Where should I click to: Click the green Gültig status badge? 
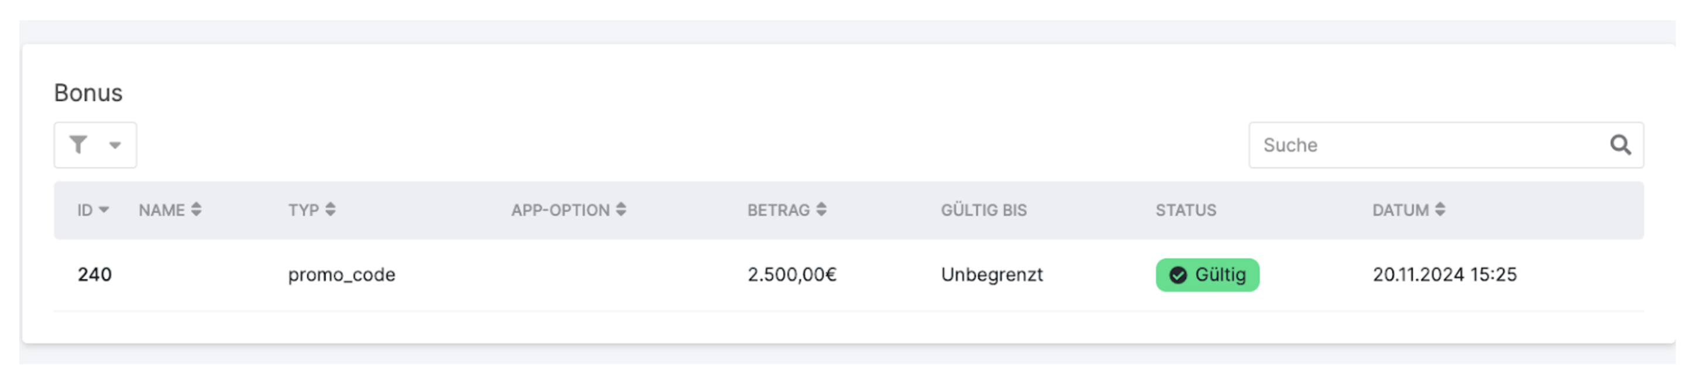[x=1207, y=274]
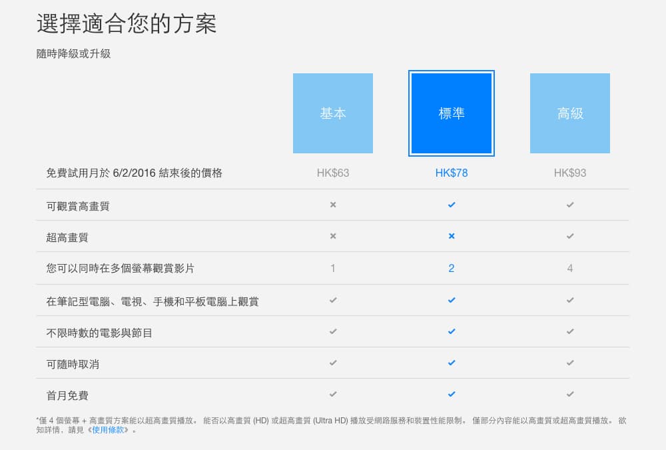Viewport: 666px width, 450px height.
Task: Click the device viewing checkmark under 基本
Action: 333,300
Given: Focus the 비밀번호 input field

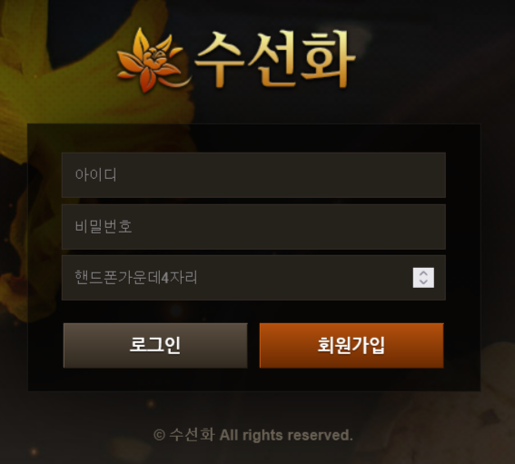Looking at the screenshot, I should coord(253,227).
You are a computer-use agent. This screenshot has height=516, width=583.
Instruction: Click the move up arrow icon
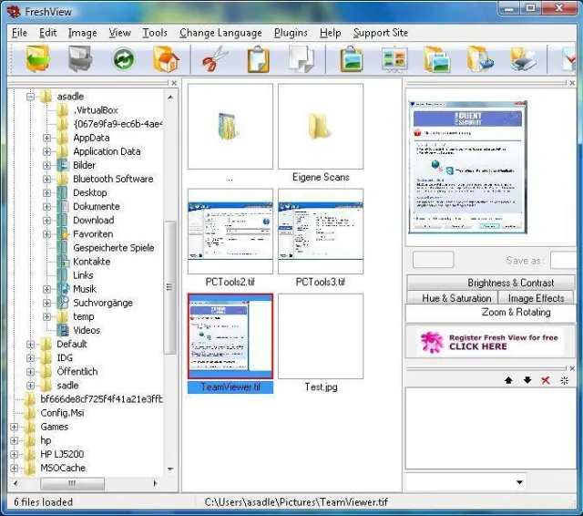point(508,380)
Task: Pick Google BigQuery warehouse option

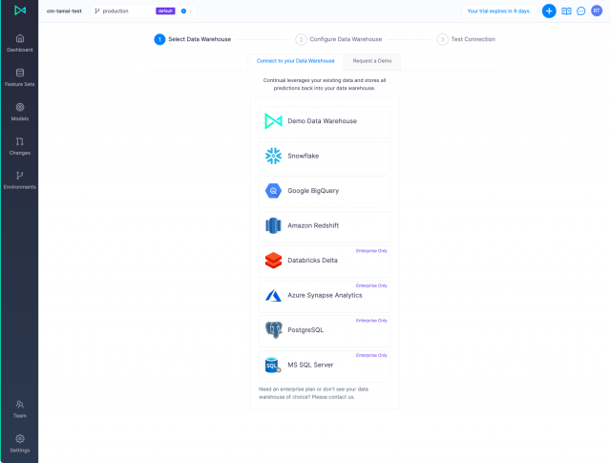Action: 325,191
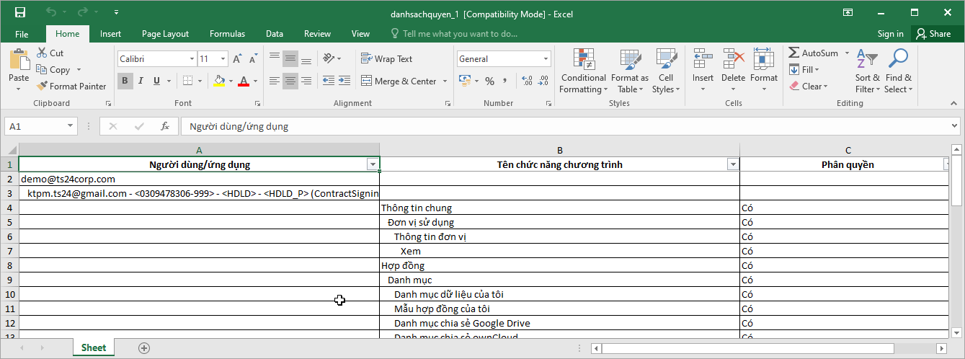The height and width of the screenshot is (359, 965).
Task: Click Sort & Filter icon
Action: (x=867, y=71)
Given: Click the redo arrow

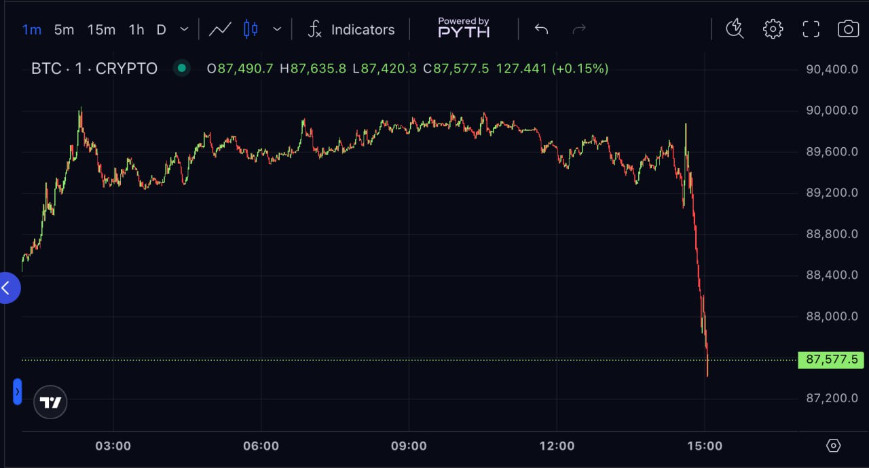Looking at the screenshot, I should [x=579, y=29].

==============================

#### [AIM OF THE EXERCISE]
Wherever a picture appears in the records, omit it, and transcribe everything else exactly.

#### [ANSWER SECTION]
Where should I click to: Click the green Gültig status badge? 
[x=1207, y=274]
Viewport: 666px width, 450px height.
Task: Click the device viewing checkmark under 基本
Action: 333,300
Given: Focus the 비밀번호 input field

Looking at the screenshot, I should coord(253,227).
You are a computer-use agent. This screenshot has height=516, width=583.
Instruction: Click the move up arrow icon
point(508,380)
Task: Pick Google BigQuery warehouse option

Action: 325,191
The height and width of the screenshot is (359, 965).
Task: Click Sort & Filter icon
Action: (x=867, y=71)
Given: Click the redo arrow

Looking at the screenshot, I should [x=579, y=29].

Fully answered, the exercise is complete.